Me not being clear. To use MultiKey as keys in the map has an overhead. For
every get/contains/remove you have to create a new MultiKey object which is
then thrown away once the operation is complete. This was a performance
hotspot in some recent testing I did.

With MultiKeyMap the get/containsKey/remove operations do not create the
temporary MultiKey object, they query the data directly. put still creates
the MultiKey as that is what is actually stored in the hashed map.

Interesting. So you somehow have optimized the comparison operation to see if e.g., <key1, key2> "equals" a MultiKey that you have in the KeySet. Does this create a dependency on the internals of MultiKey that we need to worry about?
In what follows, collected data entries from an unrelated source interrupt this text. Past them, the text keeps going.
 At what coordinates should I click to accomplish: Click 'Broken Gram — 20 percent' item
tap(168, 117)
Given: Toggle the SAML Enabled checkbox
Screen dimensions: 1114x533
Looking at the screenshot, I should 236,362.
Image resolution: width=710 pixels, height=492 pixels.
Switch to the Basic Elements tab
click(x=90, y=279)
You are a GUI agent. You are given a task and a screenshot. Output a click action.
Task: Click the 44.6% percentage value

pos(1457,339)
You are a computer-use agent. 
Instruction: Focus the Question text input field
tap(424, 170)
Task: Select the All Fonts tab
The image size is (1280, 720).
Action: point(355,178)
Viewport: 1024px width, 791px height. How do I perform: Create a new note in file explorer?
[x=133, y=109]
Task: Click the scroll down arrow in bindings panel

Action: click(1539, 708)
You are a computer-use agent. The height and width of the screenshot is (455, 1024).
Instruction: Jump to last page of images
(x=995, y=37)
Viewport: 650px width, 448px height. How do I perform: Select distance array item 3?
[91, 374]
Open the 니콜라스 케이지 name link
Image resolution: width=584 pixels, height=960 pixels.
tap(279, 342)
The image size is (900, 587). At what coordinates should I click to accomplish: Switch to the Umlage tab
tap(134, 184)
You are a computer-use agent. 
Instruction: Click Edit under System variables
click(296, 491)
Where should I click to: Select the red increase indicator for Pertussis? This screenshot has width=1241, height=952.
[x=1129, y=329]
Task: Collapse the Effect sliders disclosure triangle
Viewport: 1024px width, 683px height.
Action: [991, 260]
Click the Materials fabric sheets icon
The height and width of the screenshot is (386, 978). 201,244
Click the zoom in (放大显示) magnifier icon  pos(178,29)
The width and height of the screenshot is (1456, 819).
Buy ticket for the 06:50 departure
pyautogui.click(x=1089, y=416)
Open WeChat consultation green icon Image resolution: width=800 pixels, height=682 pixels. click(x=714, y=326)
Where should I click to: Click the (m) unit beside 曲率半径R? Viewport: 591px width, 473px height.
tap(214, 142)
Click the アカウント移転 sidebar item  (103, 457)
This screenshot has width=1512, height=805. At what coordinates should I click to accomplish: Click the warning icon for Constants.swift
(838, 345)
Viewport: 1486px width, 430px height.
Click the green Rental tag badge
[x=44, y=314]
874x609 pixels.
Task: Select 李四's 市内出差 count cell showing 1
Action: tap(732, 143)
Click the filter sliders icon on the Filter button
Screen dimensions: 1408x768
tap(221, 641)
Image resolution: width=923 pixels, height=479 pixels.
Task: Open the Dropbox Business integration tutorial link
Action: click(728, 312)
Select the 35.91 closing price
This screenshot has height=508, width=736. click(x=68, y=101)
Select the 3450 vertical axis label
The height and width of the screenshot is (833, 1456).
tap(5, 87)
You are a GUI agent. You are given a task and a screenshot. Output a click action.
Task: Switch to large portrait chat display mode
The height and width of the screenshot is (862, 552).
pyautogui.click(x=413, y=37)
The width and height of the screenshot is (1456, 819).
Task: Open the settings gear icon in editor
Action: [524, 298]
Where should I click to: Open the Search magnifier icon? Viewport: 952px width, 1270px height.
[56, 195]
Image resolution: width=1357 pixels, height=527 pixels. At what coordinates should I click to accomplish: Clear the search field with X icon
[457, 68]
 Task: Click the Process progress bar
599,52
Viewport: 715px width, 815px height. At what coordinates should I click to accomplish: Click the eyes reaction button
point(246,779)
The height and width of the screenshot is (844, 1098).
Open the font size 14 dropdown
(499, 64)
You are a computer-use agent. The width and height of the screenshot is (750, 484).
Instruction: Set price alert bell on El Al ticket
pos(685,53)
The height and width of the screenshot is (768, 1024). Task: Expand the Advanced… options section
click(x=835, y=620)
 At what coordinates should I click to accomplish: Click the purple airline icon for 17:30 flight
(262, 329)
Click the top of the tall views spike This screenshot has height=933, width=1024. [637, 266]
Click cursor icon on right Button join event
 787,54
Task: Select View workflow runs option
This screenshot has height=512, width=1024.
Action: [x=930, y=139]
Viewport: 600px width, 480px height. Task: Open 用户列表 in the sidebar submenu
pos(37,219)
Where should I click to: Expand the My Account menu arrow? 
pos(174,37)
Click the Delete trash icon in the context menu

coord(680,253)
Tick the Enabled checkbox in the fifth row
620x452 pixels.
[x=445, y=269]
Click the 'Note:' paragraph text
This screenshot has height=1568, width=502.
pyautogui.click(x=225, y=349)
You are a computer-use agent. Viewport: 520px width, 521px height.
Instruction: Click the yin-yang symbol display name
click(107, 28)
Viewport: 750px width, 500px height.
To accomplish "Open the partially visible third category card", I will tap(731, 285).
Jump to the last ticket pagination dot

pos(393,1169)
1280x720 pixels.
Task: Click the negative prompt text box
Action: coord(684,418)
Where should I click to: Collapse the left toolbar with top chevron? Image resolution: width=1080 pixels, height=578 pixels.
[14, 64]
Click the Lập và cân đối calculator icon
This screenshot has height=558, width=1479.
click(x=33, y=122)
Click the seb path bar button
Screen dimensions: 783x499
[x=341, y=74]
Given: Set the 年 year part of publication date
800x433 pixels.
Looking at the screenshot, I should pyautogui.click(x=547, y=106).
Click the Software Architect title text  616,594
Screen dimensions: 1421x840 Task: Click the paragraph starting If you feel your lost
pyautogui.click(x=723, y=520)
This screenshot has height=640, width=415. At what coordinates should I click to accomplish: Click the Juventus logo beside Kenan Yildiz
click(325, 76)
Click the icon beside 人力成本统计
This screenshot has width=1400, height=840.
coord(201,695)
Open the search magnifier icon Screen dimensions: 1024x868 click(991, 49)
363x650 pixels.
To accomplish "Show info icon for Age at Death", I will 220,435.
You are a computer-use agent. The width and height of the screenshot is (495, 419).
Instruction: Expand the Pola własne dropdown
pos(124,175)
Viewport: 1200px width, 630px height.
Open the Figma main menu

In answer to your original question, I guess I would agree with the "odd collections" package placement; though if you look at it the right way (take off glasses, so keys merge into a MultiKey) it really is a map ;-) In fact, if you limit the interface to just take Object[] arrays as keys, it is just a (directly implemented, not decorated) TypedMap. I assume the <key1, key2, key3> stuff here and in MultiKey is also for optimization.